The idea of buying your own piece of land – own raw piece of untouched land for your dream home is always thrilling. But picking up the perfect piece can be a bit more complicated than the way you expect. So we have gathered some points to help you navigate through this process.
• Checking local zoning laws
If you think that you have got the site for your future dream home, before you start focusing on that offer, make sure that you check the local zoning ordinances. Because the land you’re buying might seem attractive, but if the land doesn’t suit the specifications for the intended use then it would be a worthless expensive heavy junk.
Zoning and the other land regulation records can be accessed through public records at the local zone in office. Some important things to check are:
Access from a street: unless you’re planning on parking your car on the roadside or hoofing in at your home, your property must be properly accessible from the main road. If the lot is landlocked, you will need special permission for trespassing through your neighbour’s land
Setbacks: if you are having a 20-foot setbacks structure but your lot is just 50 feet then you cannot expand your house for greater than 10 feet so it is a loss.
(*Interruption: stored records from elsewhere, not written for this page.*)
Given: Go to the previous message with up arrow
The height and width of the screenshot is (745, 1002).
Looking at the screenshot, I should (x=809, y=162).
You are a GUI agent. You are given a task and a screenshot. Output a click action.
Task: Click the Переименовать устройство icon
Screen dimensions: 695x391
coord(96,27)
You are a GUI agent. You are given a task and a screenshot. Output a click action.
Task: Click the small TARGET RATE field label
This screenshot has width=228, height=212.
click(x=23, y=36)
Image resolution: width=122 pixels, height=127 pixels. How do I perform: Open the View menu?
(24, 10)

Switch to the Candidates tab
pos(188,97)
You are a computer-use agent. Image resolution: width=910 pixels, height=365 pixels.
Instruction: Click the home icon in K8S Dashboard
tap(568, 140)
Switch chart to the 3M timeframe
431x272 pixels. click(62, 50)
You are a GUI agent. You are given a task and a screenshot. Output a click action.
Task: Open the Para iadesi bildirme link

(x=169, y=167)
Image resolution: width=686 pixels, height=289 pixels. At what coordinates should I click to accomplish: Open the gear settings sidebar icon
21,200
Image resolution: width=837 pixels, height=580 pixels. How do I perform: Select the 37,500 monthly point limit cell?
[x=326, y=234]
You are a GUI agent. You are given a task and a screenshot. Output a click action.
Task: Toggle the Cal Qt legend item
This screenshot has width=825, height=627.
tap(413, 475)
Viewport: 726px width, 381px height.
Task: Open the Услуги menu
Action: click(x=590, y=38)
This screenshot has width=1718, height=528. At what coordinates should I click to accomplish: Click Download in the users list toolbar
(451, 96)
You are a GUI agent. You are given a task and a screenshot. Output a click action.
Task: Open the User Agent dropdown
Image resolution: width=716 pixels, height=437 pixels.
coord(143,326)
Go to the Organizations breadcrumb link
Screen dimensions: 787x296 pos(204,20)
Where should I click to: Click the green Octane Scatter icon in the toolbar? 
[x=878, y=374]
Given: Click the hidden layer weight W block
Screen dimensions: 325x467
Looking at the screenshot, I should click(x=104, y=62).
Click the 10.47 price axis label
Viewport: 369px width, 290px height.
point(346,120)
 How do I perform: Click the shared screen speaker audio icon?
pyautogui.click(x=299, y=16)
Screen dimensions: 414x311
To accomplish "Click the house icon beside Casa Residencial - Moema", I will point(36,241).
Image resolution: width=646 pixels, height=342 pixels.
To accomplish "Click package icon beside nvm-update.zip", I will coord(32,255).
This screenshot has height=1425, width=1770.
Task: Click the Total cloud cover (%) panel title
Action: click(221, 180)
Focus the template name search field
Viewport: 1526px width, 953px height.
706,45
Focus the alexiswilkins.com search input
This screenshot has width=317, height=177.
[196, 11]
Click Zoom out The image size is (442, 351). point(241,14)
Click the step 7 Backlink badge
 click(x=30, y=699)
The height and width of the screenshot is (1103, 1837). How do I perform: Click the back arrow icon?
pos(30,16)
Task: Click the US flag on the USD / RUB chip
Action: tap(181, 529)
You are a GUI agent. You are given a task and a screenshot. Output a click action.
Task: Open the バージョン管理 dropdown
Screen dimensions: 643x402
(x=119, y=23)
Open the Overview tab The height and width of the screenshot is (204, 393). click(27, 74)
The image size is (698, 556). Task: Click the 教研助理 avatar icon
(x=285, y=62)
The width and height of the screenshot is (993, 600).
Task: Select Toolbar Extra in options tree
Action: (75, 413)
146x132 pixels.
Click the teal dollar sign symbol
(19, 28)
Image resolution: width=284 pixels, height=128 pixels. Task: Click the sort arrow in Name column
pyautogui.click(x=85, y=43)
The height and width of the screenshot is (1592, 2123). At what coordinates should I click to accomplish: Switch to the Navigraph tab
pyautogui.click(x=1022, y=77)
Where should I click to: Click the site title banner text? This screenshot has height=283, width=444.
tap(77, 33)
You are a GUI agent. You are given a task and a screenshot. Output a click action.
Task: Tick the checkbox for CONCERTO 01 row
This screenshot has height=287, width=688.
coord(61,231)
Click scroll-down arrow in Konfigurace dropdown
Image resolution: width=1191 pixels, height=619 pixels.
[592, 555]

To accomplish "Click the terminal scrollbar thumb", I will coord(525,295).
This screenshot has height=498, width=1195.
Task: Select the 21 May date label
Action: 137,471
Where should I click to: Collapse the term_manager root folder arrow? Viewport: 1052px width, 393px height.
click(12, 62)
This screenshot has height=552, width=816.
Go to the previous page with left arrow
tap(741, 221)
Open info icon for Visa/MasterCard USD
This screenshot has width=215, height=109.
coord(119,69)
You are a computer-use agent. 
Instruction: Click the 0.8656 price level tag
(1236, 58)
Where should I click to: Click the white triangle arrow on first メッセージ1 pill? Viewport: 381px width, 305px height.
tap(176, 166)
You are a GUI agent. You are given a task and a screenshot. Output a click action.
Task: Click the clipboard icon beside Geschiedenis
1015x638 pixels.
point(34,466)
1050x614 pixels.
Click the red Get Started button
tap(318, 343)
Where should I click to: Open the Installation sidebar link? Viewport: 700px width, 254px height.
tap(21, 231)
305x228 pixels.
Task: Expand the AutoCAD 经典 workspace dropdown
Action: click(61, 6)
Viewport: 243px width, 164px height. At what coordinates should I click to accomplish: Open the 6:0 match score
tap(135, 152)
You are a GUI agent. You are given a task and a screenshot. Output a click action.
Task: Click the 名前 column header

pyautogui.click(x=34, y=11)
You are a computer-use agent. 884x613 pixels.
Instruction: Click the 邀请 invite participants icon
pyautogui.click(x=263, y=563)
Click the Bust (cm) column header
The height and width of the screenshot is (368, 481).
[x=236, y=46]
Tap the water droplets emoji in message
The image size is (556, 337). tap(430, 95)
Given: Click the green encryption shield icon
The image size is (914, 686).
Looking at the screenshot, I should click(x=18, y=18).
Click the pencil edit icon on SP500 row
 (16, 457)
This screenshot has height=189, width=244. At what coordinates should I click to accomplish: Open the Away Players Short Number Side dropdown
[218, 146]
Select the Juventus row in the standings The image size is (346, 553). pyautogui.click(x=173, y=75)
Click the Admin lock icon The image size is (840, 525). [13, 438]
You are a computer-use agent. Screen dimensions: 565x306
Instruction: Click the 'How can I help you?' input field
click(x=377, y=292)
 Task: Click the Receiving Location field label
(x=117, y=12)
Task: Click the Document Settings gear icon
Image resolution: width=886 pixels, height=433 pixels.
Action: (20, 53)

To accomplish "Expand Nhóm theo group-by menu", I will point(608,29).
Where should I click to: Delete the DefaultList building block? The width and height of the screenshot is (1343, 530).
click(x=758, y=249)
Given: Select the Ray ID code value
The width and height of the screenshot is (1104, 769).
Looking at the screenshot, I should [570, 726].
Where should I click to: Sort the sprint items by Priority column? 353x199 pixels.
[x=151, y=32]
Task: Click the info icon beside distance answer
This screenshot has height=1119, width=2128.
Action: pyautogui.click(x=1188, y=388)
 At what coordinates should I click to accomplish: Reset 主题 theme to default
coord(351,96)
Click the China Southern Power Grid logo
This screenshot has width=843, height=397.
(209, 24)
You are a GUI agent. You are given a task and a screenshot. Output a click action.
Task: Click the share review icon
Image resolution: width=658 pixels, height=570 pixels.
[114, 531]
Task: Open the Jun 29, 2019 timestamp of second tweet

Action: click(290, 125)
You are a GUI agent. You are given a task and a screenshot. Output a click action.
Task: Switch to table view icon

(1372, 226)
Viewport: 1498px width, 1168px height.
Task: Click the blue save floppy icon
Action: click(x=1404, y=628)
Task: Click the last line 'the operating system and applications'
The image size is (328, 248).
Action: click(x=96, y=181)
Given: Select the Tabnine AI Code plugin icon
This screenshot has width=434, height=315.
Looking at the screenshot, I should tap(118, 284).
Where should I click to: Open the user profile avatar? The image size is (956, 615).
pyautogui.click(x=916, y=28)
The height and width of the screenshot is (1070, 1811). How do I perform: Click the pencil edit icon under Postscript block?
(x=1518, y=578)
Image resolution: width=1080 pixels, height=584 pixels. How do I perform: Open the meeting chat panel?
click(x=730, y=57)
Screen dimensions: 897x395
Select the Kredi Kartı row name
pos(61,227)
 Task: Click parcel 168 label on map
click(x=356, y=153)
View ordinances: the local ordnance company may also limit your ability to add a second story to the building.
• Figure out the cost
If you are thinking of building a house from the scratch you need to spend much more money and should be ready with your bucks. There are also many other costs like survey, permits from the municipal corporation and health department approval.
• Determine the utilities that you want to install
You would always want your home to have water, electricity and other day updated convenient supplies. These installations are not cheap and one of the major installations is the construction of the sewage system. While most of the houses are directly connected to the municipal sewage system, but since you are building a new house you would need extra cost for building your own septic system.
• Be ready with the financing
Getting a raw land loan is different from getting a simple house loan. Due to the risk of money, some lenders require higher down payment that is 20 to 50% of the actual value.